見ず知らずの男性が、泣き続ける私の背中を擦り
「大丈夫、もう大丈夫だよ」と声を掛け続けてくれている。
今まで何年も泣きたくても泣けなかったのに何故こんなにも泣けるんだろう。
小さな子供のように泣き続けしゃくりを上げる。
そのたびに「大丈夫だよ」と優しく声を掛けられた。
暫くして涙が落ち着くと 男性は、「もう大丈夫?」とポンポンと背中を軽く叩き「病院行く?」と聞いてきた。
私は首を横に振る。
「服どうする?嫌じゃなければ、ウチで休んで行くといい」
見ず知らずの男性の家にあがるなんてどうかと思ったが、全身ずぶ濡れなうえに手荷物も流されてしまったのか手元には何もない。

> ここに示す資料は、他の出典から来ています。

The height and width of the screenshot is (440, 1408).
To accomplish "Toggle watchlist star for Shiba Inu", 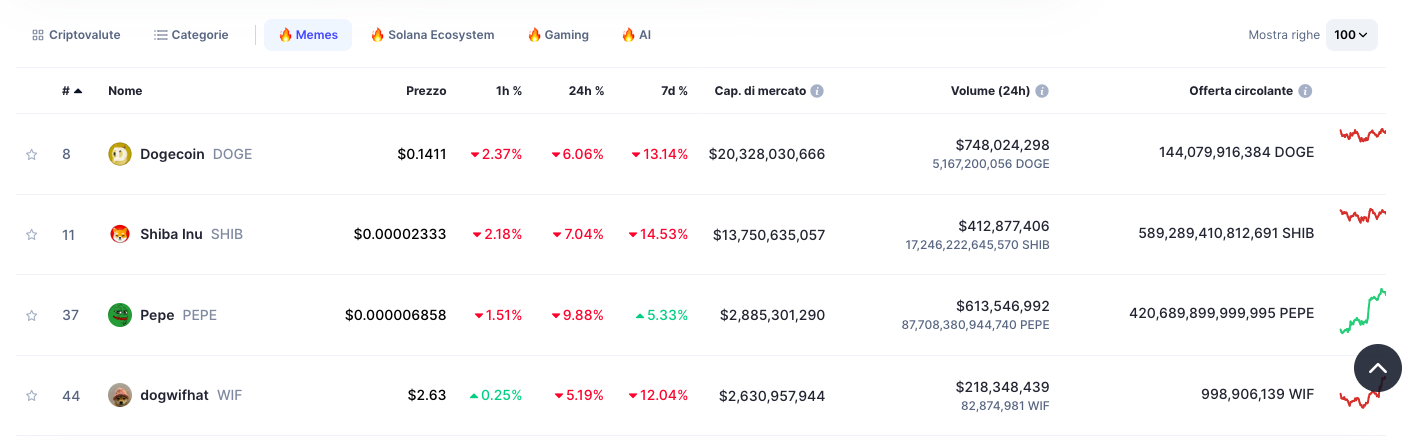I will click(31, 235).
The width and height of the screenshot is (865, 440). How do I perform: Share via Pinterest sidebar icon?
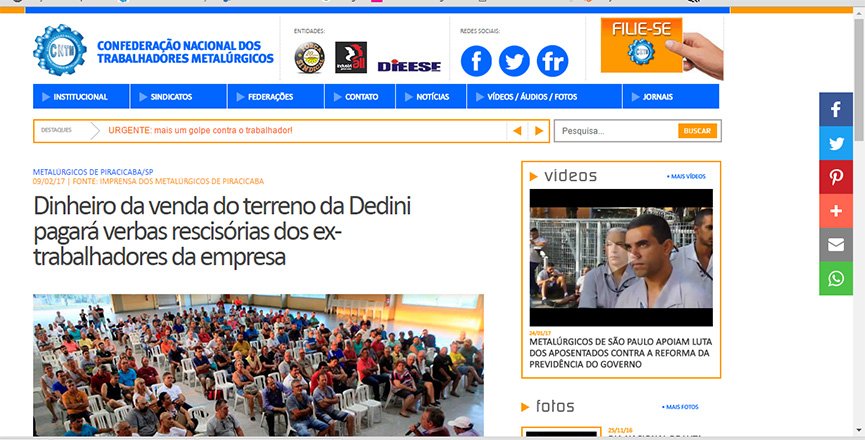pos(836,177)
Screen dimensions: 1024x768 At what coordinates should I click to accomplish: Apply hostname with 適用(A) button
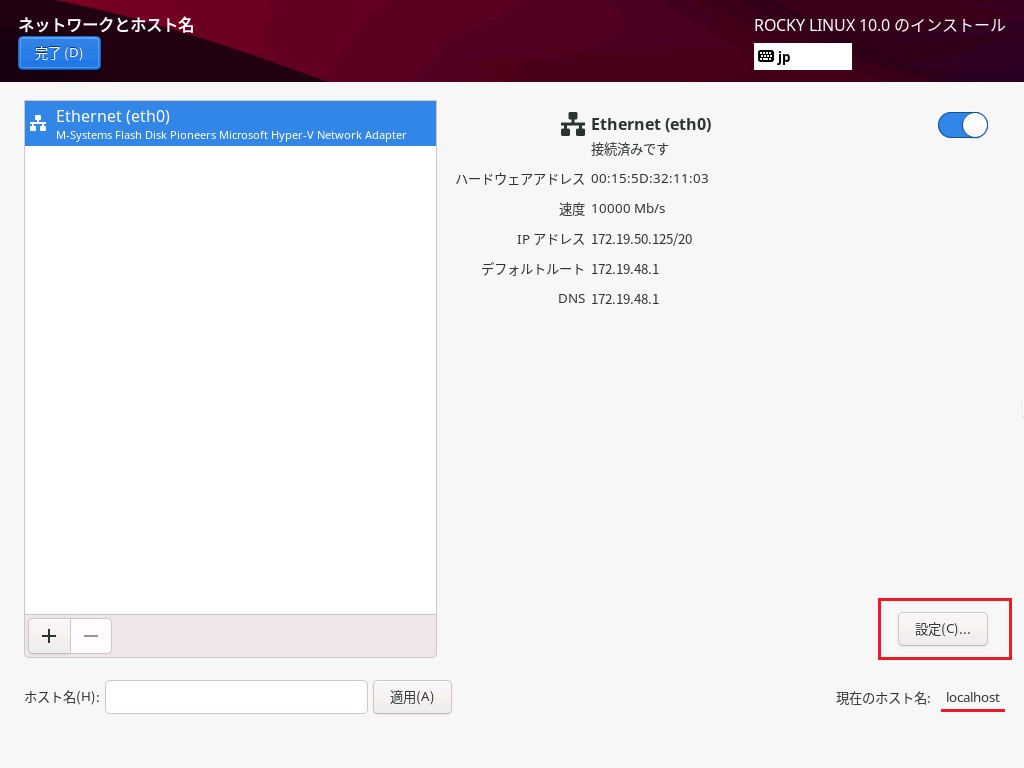click(x=412, y=697)
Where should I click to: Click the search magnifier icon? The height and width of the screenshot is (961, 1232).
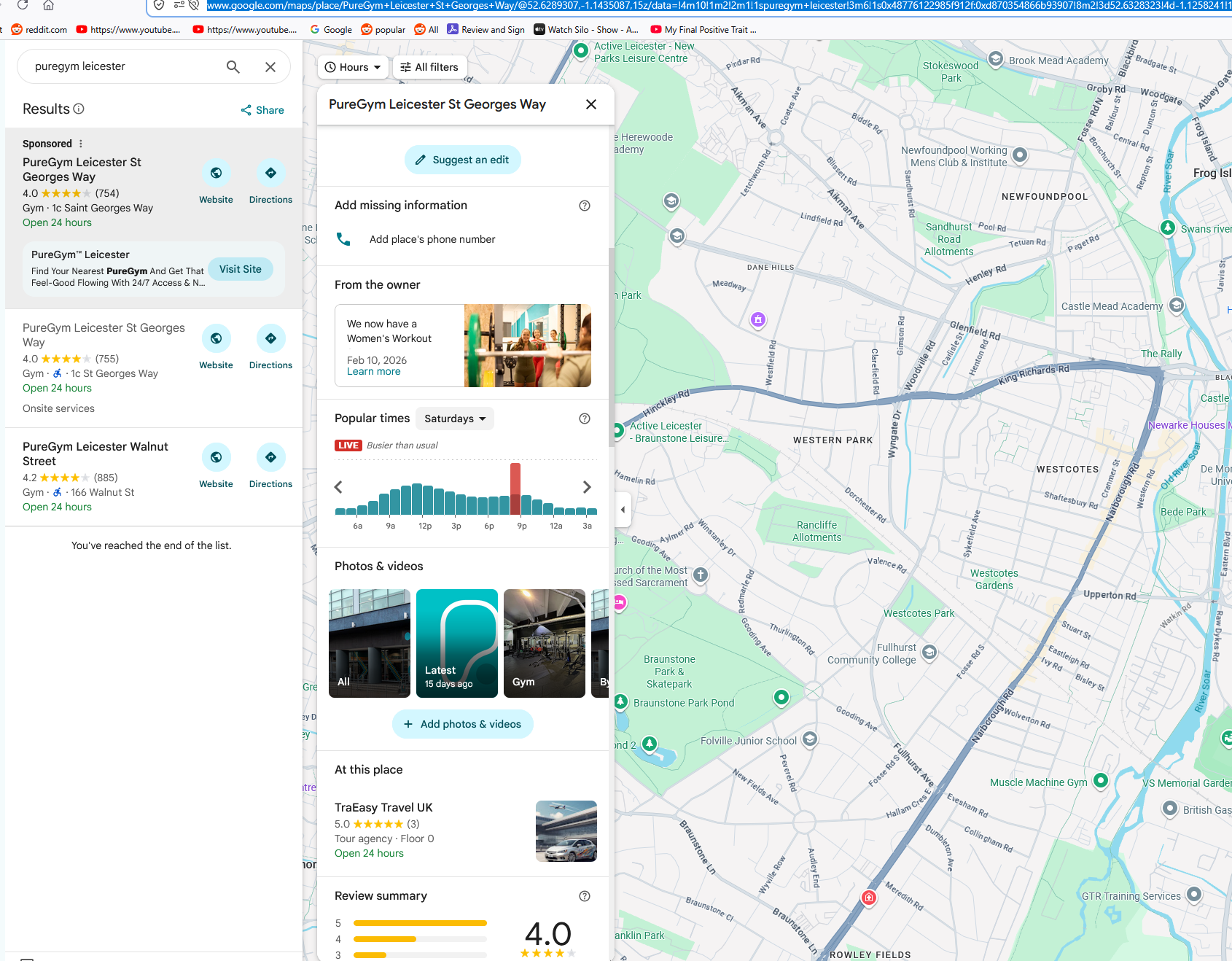coord(233,67)
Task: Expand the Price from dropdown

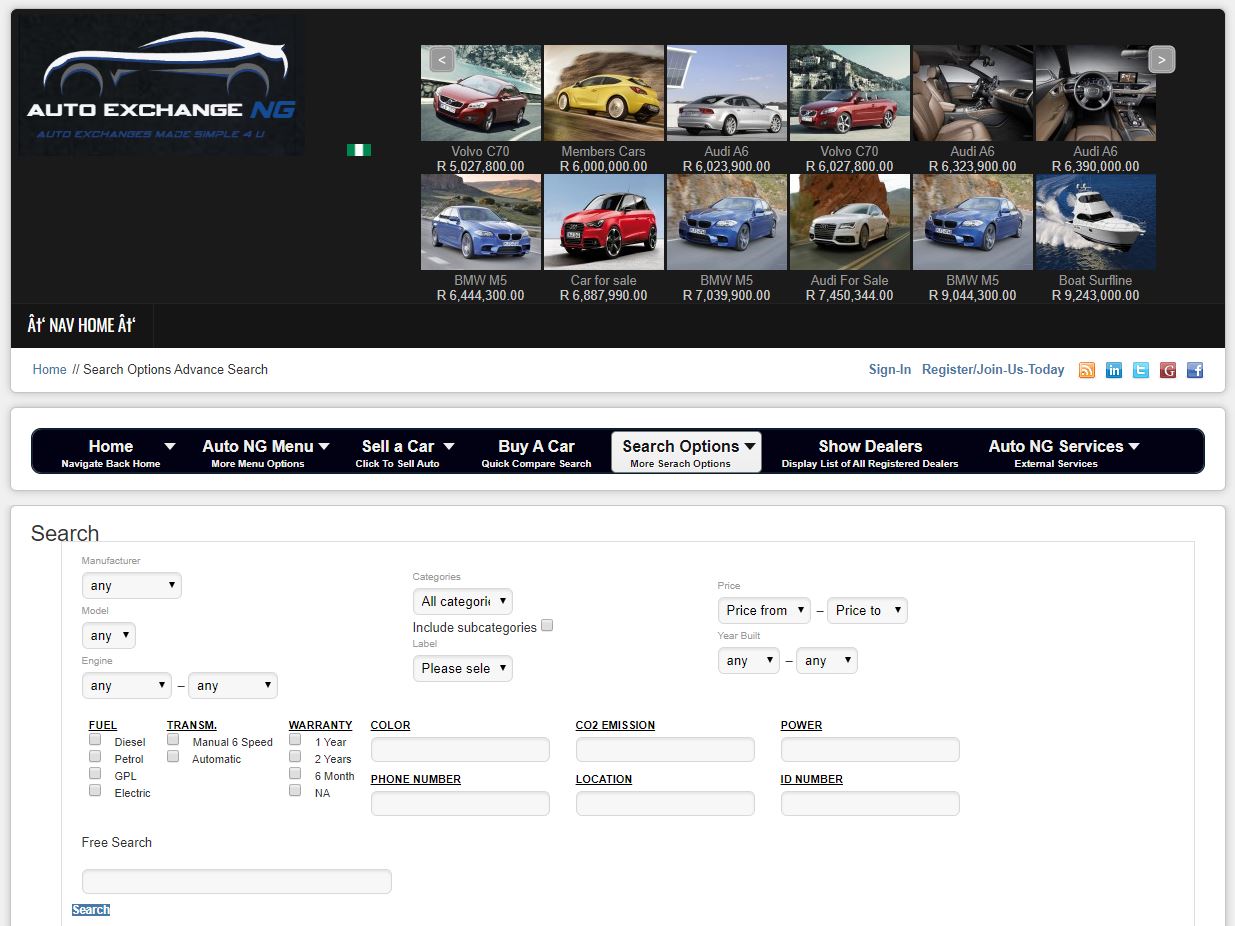Action: point(763,610)
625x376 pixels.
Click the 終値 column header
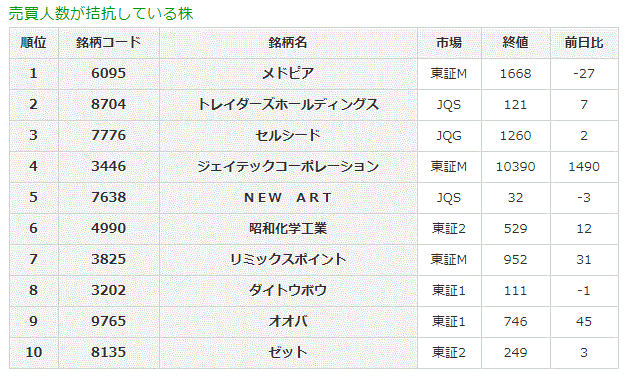pyautogui.click(x=515, y=42)
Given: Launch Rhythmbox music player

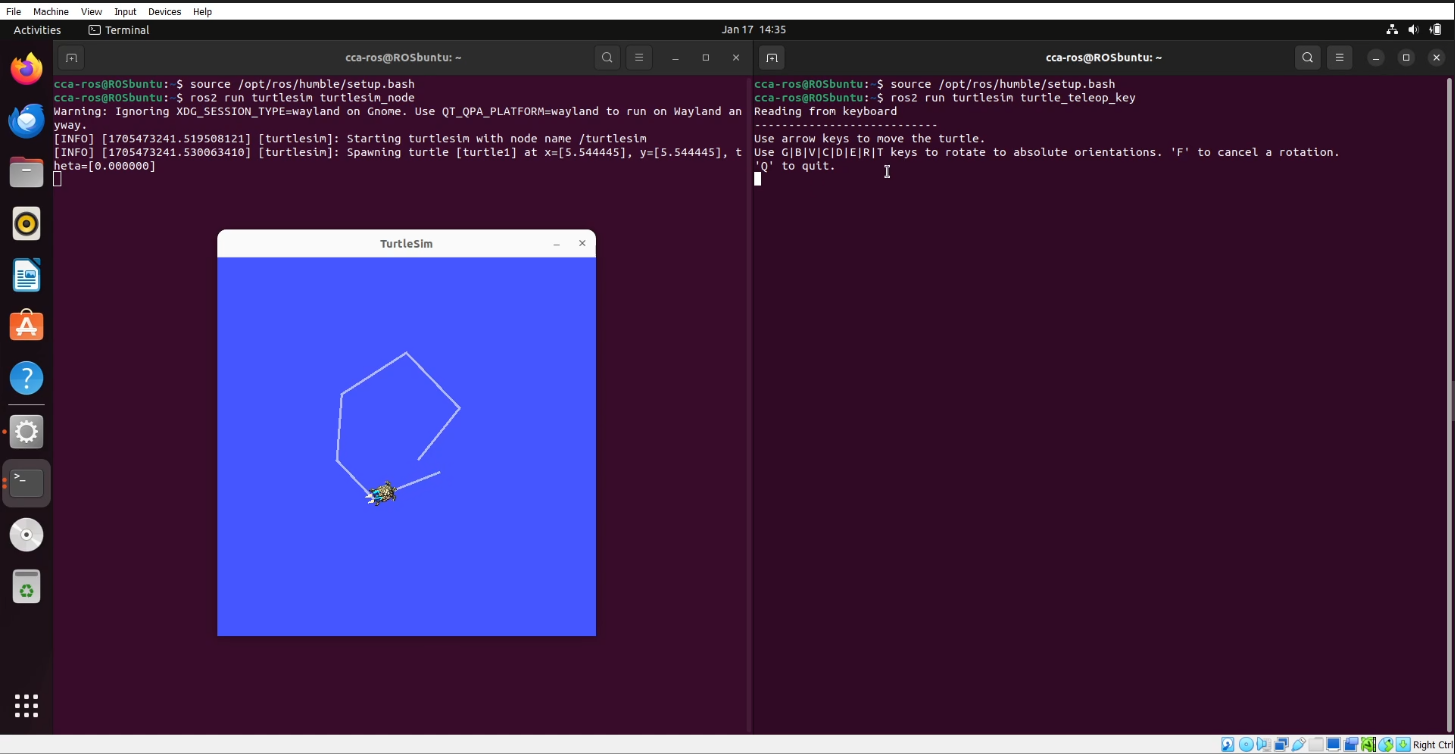Looking at the screenshot, I should click(x=27, y=224).
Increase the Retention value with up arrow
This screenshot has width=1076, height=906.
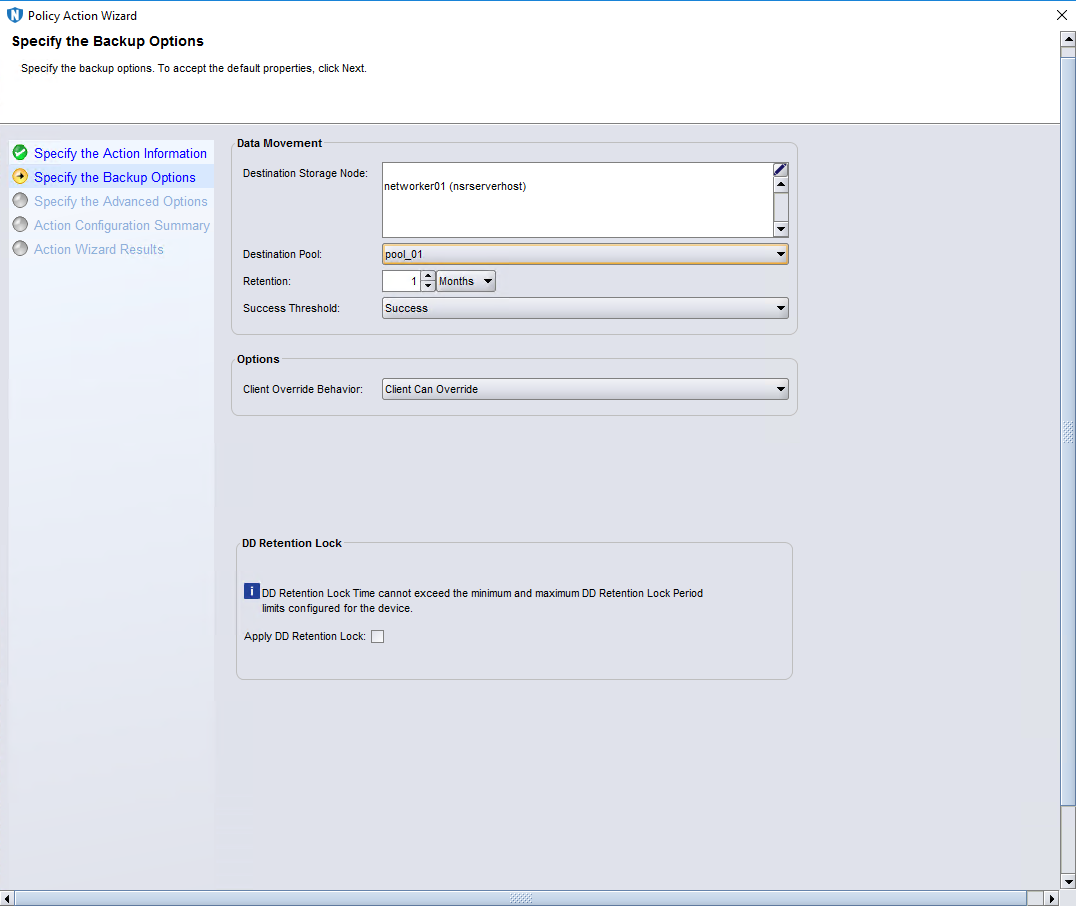pos(428,277)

それに男性もずぶ濡れだ。きっと私を助けるために海に入ってくれたのだろう。その後もずっと一緒にいてくれた。悪い人ではない事は確かだと思う。
私は、その男性の家について行くことにした。
暗い海岸をゆっくりと進み、公園に入ると白猫がニャーと甘えた声を立てながら寄ってきた。
「お前こんな所にいたのかい?探していたんだよ」
男性が嬉しそうに白猫を抱き上げる。
「猫を探しに来て良かったよ。そのおかげで君を見つける事ができたんだ」
白猫がゴロゴロと咽喉を鳴らし男性に甘えた仕草をすると、まるで赤ちゃんを抱くように左手で白猫を抱き、右手で愛しむ様に撫でていた。
その様子を見てホッとする。
ゆっくりと歩き出す男性の後をついて行く。
公園を抜け、道路を渡り住宅街に入ると、その一角にある、コンクリート打ちっ放しのモダンな作りの一軒家に案内された。
「ここに一人で暮らしているんだ。部屋も余っているからゆっくり休んでいくと良い。もう電車もない時間だしね」
部屋の明かりを付け、着替えとタオルを渡される。